L’acqua. Nella mia vita. È entrata così, attraverso un retino. Nuoto, sub, vela, canottaggio, l’istituto nautico, il servizio militare in marina come sommozzatore, i brevetti conseguiti come istruttore di nuoto, di subacquea, assistente bagnanti. Acqua acqua acqua.

Il sogno? Lavorare nella natura, per la natura.

E poi la vita. Che spesso interrompe i tuoi sogni, ma che a volte ti permette di riprenderli, di coltivare le tue passioni. Come è successo a me: acquari di tutti i tipi, tropicale d’acqua dolce, tropicale marino, ecc… Alla fine, dopo aver riprodotto pesci difficili e piante, dovevo assolutamente realizzare quel laghetto fino ad allora negato da spazi limitati e limitanti.

Inutile dire che il giardino di casa era diventato completamente acquatizzato: cascate, laghetti, piante tropicali, giochi d’acqua. Sembrava di essere ai tropici. Ma lo spazio era troppo piccolo per la crescente collezione di piante, ormai “zippate”. Già, lo avevo saturato con tante, tantissime ninfee rustiche e tropicali, fior di loto, piante palustri, arbusti ed alberi da zone umide.
Una continua ricerca, un’incessante sperimentazione, la necessità di altro spazio, di nuovi laghetti.

Sembrerà strano, ma le nuove piante escono dai libri.
Si inizia dalla carta, dallo studio dell’habitat di provenienza, dal ragionamento, dalla prova. E poi la proposta di tante piante sconosciute in Italia. Divulgare il vero carattere di piante già in commercio, ma che nessuno sapeva essere palustri e/o acquatiche. Quante soddisfazioni nell’osservare lo stupore degli addetti ai lavori davanti a piante “annegate” e ritenute da secco come la Ruellia brittoniana, e messicana, gli zephirantes, …

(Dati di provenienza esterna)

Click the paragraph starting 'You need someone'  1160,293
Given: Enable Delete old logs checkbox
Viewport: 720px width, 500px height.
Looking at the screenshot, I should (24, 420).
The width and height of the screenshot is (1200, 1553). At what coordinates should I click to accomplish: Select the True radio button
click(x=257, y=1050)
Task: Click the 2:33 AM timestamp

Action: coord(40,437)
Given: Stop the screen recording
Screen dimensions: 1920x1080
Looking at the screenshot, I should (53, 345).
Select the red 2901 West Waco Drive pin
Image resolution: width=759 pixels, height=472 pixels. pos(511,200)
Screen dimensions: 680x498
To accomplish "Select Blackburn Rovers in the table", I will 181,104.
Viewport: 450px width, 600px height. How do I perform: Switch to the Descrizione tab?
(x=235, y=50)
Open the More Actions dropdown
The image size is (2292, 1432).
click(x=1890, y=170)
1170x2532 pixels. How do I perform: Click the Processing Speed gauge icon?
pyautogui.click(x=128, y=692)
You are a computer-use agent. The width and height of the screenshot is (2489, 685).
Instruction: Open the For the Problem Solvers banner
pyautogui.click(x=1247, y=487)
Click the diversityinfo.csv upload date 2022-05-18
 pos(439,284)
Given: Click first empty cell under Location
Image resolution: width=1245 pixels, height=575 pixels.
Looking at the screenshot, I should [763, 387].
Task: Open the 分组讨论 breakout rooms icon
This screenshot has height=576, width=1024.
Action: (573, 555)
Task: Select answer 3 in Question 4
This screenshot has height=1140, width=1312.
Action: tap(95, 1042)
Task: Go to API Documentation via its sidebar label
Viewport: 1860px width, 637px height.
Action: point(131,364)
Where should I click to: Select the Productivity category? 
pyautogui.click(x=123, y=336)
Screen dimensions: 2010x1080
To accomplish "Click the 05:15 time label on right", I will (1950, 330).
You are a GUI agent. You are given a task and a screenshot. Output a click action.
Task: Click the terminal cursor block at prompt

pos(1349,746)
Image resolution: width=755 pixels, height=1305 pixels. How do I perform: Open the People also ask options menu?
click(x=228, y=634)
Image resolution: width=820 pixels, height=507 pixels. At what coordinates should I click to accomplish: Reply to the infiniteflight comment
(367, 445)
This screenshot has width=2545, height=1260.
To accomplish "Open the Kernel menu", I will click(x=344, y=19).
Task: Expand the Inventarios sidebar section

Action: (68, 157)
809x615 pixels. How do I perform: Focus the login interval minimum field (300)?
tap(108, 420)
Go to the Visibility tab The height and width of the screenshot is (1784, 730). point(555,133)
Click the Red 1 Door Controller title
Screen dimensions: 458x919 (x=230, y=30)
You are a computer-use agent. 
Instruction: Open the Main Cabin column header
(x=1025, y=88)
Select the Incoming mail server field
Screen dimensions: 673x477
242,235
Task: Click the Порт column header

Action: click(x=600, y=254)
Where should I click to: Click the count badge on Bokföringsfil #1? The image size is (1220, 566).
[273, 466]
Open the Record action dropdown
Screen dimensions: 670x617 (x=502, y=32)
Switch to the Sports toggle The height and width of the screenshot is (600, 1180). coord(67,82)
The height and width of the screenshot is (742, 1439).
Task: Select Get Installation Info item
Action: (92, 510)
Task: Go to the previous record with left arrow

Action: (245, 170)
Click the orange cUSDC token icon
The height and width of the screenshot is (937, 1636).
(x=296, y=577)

La fame di sapere, di testare, di proporre. Sempre più forte. Il volano su cui ruota l’impegno.

Gestire un Vivaio è molto complesso, non bastano passione ed entusiasmo. Servono organizzazione, risorse, tempo, una corretta gestione che lascia poco spazio alla poesia, ai voli pindarici. Primum vivere deinde philosophari, prima vivere poi fare filosofia.

Mi ritengo fortunato, molto fortunato… Ai figli la gestione del vivaio, a me la libertà di fare filosofia.
E per un filosofo la cui tesi ha avuto per oggetto “Il fine della natura”, è la realizzazione di un sogno. Un sogno acquatico.